In 1999, the library received its largest grant to date. The Telecommunications Infrastructure Fund board provided funds to purchase and install twelve public Internet-accessible computer workstations and a dedicated connection and high quality cabling. The help of Wimberley Independent School District and its key personnel has magnified those funds tremendously. A team of unsung heroes has worked with the staff to keep the system up to date.
In order to best insure reliable funding for the library, voters of the community created a special district, empowered to receive 1/2 of 1% of the sales tax collected in the district. The Library District incorporated the same territory as the Wimberley Independent School District. The library was again renamed. It became the Wimberley Village Library to both clearly mark the transition and to honor its village heritage and spirit. The charter Board of Trustees elected that year was: Linda Hewlett, President; Steve Schubert, Vice-President; Joan Heath, Secretary: Mel Larkin, Treasurer; and Cal Neill, Facilities Manager. When President Hewlett became the first mayor of Wimberley in 1999, she resigned her library position. Steve Schubert became President and Carolyn O. Thomas was appointed to fill her unexpired term. She served as Vice-President. Mel Larkin resigned when she left the community later that year and Jack McLaughlin was appointed to fill her unexpired term.
Ground was broken in June of 2000 for a building addition project. It included renovations to the circulation area, the addition of a new non-fiction wing to the west and workroom to the north including an office for the Librarian, a Trustees office and spaces for a variety of functions involved with materials-processing and repair. The Library now encompasses more than 7,000 square feet of floor space. The project was completed in the spring of 2001.
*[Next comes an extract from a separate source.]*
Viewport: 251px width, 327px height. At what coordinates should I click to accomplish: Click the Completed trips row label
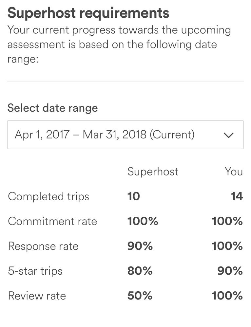coord(48,196)
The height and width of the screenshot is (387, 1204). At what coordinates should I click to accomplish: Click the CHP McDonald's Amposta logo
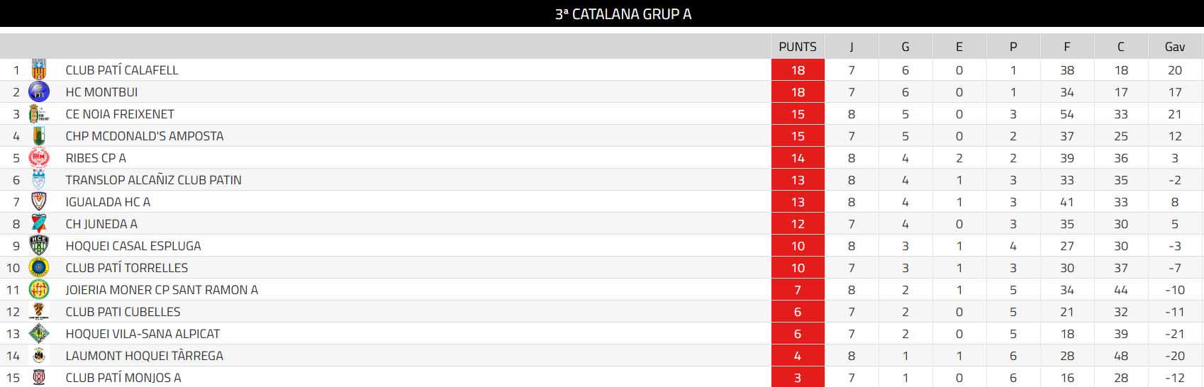pos(39,135)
In 2008, ground was broken once again. This time to add over 1,400 square feet of floor space on the west side of the building past the non-fiction shelving. This area now houses the Louise Johnson Fiction Area, the Book Club Collection, the Spanish Collection, and Wimberley Independent School District textbooks. There are also two patron access computers and several tables for studying and lap top use. This expansion allowed the library to renovate the room that held the Fiction Collection. It is now called the Friends of the Wimberley Village Library Multi-Purpose Room. This room is used for non-profit groups and individuals to meet as well as a space for the library to hold programs.
The library has shown continued, strong growth in its usage and services. In 2002, there were visits by 27,000 patrons, who checked out 67,000 items. In 2003, several new types of materials were introduced, and a wider spectrum of services initiated. In 2004, nearly 50,000 patrons visited the library and checked-out over 100,000 items, including books, videos, books on tape and CD, periodicals, and others. The computers are always busy. Patrons can avail themselves of not only the materials on the shelves, but can order hard-to-get or out-of-print books, etc., to be brought in through the inter-library loan system since our library is an active partner in the Texas library system. In 2010, the library had over 39,000 available items on the shelves. The library also circulated 131,707 items and had almost 63,000 visitors. Throughout the year the staff and volunteers present educational and informational programs for both children and adults, including story time for pre-schoolers, story time for toddlers, and programs for adults. The library is also used by several local organizations as a meeting-site.
To mention one benefactor is to assure that others equally vital are omitted unintentionally. Each Village Library board member, every committee member, every library volunteer, every librarian, every Wimberley resident have formed the library today. A number of plaques honoring donors are displayed in the public hallway leading to the staff workroom. A much more detailed account of the early years of the Wimberley Village Library, and other Wimberley places, is available in a delightful history by Linda Allen entitled Wimberley: a Way of Life. Ask for it at the main desk of the Wimberley Village Library.